っていうか世界の主要国家も顎で使えるんですか!?
(魔法協会ってそこまで力のある組織なの!?)
世界の陰の支配者と言っても過言ではないのだろうか?
(澄人さんてそんな組織の総帥にされそうになってたわけ?)
つい、軍服姿の澄人が脳裏に浮んだ小鞠はぷるると首を振る。
総帥のイメージが貧困すぎる……。
「力で支配すれば不満が募る。そのような組織はいずれ潰されるだろう」
静かな声音でシモンが言うのを聞いて男は視線を彼へ移した。
「知ったような口を利く。それともそういう立場の人間か、君は」
「ただの一般論、というやつだ」
「ただの人間にただの一般論か。面白い男だ――ところでお嬢さん」
男に「お嬢さん」と呼ばれて小鞠は驚く。
彼はシモンとは真面目に話をしたとしても、自分は眼中にないと思っていたからだ。
警戒して身構えるシモンの背後で小鞠は目だけを男に向けた。
「君は以前外国に住んでいたか留学の経験が?」
「いいえ?」
「では身内に英語を話す人間がいるのか?」
「は?い――」
いいえと言いかけた彼女はハッと口を閉ざした。
(マジックアイテムのせいでわたしの言葉ってこの人には英語で聞こえてるんだった)
見るからに純日本人の自分がネイティブな英語を話せば、質問のようなことを思うのは当然だ。
それをいまこのタイミングで確認してきたとなると――。
(澄人さんみたいにシモンが異世界の住人だとか、マジックアイテムの不思議機能とか感づいてるんじゃないの~?)
シモンから矛先を変えたのは、自分のほうがうっかりボロを出しそうだと思われたからか。
なんにせよここは多くを語らない方が良さそうだ。
「プライベートなことをあなたに話す必要はありません」
「君も察しがよく頭のいい女性だな。仕方がない。やはりここは君たちに同行するしかないようだ」
近づく彼はシモンに手を差し伸べた。
「ゲイリー・バークだ」
自己紹介をされて面食らっていたシモンだがしばらくあって彼の手を握り返した。
「相手が名乗っているのだからわたしも名乗るのが礼儀だな。
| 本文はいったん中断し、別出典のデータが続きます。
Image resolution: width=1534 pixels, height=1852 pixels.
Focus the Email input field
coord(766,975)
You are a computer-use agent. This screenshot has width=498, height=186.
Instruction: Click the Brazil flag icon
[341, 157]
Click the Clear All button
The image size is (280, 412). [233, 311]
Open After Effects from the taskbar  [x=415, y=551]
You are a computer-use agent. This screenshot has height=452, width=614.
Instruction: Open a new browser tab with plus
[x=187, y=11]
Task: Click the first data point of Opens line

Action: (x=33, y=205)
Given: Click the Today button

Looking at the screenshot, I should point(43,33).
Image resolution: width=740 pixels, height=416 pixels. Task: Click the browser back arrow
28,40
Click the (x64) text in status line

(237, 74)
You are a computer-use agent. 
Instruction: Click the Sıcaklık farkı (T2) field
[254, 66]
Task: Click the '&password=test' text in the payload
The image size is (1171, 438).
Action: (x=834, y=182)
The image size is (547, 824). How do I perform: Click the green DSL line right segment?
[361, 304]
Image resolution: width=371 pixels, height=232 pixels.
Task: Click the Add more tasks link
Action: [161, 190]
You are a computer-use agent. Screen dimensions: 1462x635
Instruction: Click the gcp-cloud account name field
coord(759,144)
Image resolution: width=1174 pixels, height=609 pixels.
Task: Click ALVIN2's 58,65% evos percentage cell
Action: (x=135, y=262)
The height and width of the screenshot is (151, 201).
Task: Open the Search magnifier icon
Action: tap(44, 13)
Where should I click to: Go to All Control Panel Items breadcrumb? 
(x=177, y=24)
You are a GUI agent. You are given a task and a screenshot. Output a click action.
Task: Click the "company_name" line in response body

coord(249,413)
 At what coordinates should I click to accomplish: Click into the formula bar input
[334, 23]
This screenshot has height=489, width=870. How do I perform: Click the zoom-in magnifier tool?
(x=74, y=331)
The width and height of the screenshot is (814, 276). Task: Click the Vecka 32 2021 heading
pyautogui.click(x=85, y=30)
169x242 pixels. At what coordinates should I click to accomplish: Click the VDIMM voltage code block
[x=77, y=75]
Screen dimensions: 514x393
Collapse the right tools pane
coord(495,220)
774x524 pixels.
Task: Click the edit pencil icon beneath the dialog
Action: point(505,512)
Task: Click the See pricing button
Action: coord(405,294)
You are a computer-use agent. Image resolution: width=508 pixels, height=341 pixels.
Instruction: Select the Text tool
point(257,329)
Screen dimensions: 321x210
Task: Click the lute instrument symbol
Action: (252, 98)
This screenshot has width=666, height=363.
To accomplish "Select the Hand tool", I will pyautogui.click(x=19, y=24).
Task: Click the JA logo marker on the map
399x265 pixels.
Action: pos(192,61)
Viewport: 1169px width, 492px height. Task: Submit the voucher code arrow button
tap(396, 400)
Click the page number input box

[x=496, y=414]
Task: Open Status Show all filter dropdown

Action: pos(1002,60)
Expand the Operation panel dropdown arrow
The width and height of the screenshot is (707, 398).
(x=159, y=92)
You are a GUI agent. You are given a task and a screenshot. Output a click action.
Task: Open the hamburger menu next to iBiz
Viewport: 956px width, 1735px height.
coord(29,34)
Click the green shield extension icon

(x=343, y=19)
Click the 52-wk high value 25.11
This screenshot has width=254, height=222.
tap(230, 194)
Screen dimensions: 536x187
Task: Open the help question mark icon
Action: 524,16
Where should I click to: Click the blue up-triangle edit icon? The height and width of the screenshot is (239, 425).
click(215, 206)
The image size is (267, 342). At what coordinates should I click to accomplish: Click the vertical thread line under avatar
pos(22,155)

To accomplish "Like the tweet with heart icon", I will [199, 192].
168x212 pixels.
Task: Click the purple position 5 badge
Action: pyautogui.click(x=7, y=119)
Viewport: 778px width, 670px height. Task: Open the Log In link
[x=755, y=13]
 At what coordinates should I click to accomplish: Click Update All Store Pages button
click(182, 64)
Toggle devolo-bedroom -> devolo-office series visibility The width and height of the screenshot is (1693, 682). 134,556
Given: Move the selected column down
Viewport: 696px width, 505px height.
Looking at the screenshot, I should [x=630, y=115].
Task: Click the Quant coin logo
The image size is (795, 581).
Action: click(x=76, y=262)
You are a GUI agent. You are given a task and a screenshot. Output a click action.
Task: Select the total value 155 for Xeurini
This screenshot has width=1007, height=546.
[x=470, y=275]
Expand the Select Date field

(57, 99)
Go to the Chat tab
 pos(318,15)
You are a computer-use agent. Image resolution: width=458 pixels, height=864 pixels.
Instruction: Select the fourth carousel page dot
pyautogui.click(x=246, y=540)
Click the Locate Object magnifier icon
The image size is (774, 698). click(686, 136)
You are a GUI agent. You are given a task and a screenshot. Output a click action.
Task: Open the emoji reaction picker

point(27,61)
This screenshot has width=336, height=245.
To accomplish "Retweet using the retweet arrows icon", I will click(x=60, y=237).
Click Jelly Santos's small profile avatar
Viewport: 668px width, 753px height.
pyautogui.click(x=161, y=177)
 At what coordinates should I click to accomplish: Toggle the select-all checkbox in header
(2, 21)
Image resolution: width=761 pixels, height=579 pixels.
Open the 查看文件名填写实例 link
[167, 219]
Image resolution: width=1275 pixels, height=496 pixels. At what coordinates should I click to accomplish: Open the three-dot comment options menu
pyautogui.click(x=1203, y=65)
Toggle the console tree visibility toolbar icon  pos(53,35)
シモン・エルヴァスティだ。――だがわたしたちに同行するというのは断る」
しかしゲイリーはシモンの言葉を無視して小鞠にも手を差す。
握手を求め、またそのにこやかな笑顔から、自分の名前を聞いているのだろうと彼女は気づいた。
「コマリ・サハラです」
そう言って小鞠が男の手を握った瞬間、
「っきゃ」
握った手を強く掴まれゲイリーが走り出した。
「コマリっ!」
引き止めるように伸ばしたシモンの手が空をかく。
「離してっ!」
半ば引きずられるように走りながら、小鞠は男の手を振りほどこうとしたがそのせいで余計に力を込められ、痛みに顔を顰めた。
「痛っ」
「君たちの魔法の防御は明らかな害となる場合にしか発動しないのか。ちょうどいい」
何かに気づいたようにゲイリーが言った直後、背後で大量の木の葉が舞いあがった。
シモンの視界を遮り行く手を阻むつもりのようだ。
「コマリ」
「シモンっ」
このまま公園の中を突っ切って反対側に出るつもりだろう。
公園に連れ込まれた小鞠が抵抗するように足を踏ん張るそこへ、突如、細長い棒が振り下ろされた。
狙いは小鞠ではなくゲイリーであるようで、彼は反射的に小鞠の手を離して背後に飛ぶ。
小鞠の目の前にフワリと降り立ったのは長い棒を手にした、ピンクの髪の白拍子姿をした女だった。
(な、何!?またいきなり人が……っていうか人!?)
パニック状態の小鞠をよそに女はゲイリーに向かって棒を構える。